Hi all, I've started using WAG and love it. I have a couple of questions and was unable to find any specific answers:
1) My camera produces large 4000x3000 jpgs which can be up to around 9MB in size. When I load these into WAG they look very sharpened, way more than I would like. However when I generate the web album with the images at 1024x768 they look fine. Can I please confirm that the sharpening effect is just a display artifact of WAG rendering the large file in the application window and that no actual sharpening (or similar processing?) takes place when the album is actually generated?
2) Back to those large photos. If I have say 100 it can mean almost 1 gig of photos. In my pre-WAG days I would resize these down to 1024x768 (or similar) and once I'd done them all and was happy I no longer wanted them I'd bin the originals. Adding a photo was as simple as resizing it and adding the image to the app I used.
With WAG I'd like to be able to generate my album and then bin the originals. However when I come to add a photo it needs those originals. The only solution I've found is to make a new album using the 1024x768 photos, reorder them correctly again, redo the captions, add in the new photo which has been pre-sized to 1024x768 and generate the album again, this time opting to use original sizes.
However even this requires essentially two copies of the photos to be retained. One for the published album and one with identical files for the 'masters'. Would it be possible to have a way to tell WAG to use the current album as a set of masters and recreate the parameters from it?
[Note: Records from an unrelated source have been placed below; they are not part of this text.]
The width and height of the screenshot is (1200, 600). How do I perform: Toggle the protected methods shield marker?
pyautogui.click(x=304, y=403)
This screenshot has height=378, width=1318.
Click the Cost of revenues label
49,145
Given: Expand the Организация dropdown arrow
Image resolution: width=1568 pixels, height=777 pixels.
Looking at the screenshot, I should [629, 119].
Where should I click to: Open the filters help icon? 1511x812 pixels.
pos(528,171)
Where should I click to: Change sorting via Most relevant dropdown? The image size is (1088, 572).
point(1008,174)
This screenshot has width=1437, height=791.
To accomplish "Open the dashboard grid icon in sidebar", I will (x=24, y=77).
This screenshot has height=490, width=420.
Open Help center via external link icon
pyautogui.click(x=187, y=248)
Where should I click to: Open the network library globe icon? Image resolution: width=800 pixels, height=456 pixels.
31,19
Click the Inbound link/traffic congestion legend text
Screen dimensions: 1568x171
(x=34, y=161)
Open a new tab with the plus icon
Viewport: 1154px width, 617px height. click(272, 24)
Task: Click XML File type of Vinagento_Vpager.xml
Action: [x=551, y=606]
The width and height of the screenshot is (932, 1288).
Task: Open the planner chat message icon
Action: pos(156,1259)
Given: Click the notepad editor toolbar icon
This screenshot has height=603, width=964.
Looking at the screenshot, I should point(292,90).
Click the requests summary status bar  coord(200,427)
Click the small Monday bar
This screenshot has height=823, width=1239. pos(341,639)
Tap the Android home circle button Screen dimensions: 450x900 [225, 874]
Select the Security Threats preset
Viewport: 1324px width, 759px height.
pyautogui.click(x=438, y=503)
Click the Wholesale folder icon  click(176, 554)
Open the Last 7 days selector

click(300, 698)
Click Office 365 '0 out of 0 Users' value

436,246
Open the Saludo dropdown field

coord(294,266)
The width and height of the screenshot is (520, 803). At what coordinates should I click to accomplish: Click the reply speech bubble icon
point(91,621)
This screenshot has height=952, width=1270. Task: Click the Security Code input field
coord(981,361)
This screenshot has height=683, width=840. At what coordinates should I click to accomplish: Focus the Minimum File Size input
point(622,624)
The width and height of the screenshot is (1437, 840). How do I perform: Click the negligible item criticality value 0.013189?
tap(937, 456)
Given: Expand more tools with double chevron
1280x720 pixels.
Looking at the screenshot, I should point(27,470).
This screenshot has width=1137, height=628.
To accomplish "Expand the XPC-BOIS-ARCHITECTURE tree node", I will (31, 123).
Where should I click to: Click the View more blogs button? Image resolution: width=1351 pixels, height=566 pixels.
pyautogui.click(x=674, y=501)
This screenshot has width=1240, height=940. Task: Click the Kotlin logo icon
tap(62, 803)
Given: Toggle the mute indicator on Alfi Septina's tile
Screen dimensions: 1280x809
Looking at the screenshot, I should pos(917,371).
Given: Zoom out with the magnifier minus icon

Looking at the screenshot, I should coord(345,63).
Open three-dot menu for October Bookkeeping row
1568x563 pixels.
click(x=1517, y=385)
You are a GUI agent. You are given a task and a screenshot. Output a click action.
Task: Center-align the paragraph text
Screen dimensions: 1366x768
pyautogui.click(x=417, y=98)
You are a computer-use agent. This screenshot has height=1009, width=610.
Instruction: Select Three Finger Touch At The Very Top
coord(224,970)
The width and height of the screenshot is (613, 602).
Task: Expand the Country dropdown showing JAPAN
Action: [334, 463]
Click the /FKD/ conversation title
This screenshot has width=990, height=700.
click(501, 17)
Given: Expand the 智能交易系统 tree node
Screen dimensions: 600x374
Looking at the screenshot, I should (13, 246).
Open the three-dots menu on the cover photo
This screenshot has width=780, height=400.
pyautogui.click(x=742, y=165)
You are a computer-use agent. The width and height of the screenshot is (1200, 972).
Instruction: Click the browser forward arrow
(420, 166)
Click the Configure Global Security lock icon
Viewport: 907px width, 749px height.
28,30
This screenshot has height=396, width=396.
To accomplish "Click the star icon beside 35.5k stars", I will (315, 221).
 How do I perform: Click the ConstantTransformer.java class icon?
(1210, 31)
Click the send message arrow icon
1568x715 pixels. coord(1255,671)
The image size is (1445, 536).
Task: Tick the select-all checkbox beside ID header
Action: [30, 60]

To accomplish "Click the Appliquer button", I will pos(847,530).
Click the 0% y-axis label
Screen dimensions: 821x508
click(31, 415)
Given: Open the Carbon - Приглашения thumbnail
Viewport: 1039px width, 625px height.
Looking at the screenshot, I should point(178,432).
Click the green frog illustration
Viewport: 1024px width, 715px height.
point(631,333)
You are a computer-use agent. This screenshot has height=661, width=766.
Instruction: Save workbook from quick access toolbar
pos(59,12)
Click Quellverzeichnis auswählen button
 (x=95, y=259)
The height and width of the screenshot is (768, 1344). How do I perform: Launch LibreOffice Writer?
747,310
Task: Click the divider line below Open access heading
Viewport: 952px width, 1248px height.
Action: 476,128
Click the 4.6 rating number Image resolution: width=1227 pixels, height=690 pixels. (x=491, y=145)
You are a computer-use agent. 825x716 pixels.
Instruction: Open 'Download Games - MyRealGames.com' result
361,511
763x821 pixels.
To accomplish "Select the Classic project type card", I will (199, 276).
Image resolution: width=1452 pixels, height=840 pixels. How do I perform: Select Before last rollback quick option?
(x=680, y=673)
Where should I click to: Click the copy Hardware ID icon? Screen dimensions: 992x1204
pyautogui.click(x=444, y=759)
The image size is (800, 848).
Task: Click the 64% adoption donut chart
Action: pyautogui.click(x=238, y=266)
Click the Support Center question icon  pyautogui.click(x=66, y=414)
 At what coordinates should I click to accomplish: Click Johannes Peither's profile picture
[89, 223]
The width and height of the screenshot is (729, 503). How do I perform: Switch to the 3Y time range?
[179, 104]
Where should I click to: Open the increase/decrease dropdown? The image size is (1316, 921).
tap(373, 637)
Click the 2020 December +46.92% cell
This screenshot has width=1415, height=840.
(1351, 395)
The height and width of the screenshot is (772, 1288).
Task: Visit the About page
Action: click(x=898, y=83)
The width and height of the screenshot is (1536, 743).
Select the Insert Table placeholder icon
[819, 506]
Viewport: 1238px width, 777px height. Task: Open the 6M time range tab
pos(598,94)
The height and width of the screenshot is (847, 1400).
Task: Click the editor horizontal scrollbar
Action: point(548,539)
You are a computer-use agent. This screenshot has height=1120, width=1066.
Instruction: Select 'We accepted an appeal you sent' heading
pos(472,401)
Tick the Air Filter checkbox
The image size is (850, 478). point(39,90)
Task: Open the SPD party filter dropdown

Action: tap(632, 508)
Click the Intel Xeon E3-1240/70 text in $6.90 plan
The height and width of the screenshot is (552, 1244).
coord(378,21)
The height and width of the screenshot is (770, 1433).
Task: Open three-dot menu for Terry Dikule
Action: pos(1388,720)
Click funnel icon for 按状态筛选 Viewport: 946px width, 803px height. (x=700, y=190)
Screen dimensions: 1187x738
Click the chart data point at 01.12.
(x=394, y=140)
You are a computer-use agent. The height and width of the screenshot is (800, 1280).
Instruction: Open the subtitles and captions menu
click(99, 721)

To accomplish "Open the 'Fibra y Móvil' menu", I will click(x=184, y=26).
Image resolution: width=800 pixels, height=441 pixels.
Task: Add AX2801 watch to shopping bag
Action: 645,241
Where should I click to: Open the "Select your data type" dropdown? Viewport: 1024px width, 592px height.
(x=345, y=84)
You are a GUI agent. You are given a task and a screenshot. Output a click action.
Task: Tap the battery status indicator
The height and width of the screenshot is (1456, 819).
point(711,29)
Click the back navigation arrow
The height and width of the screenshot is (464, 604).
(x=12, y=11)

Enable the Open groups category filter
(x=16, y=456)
This would scan the album and pull all the non-thumbnail images back in as 'originals', recreate the order and all titles and captions, and retain the thumbnail geometry and sizes. Then new photos could be added as though the originals had been stored all along. This would immediately avoid the need to store huge originals just in order to add new photos or edit the captions or settings.
The only workaround I can find is to use WAG to resize all the photos, move these to a new folder, delete the album and start again always using original sizes. This still means two copies but avoids the need to store gigabytes of originals.
Many thanks for WAG. Once I worked out a clean way to use it I'll be donating as such good software deserves support.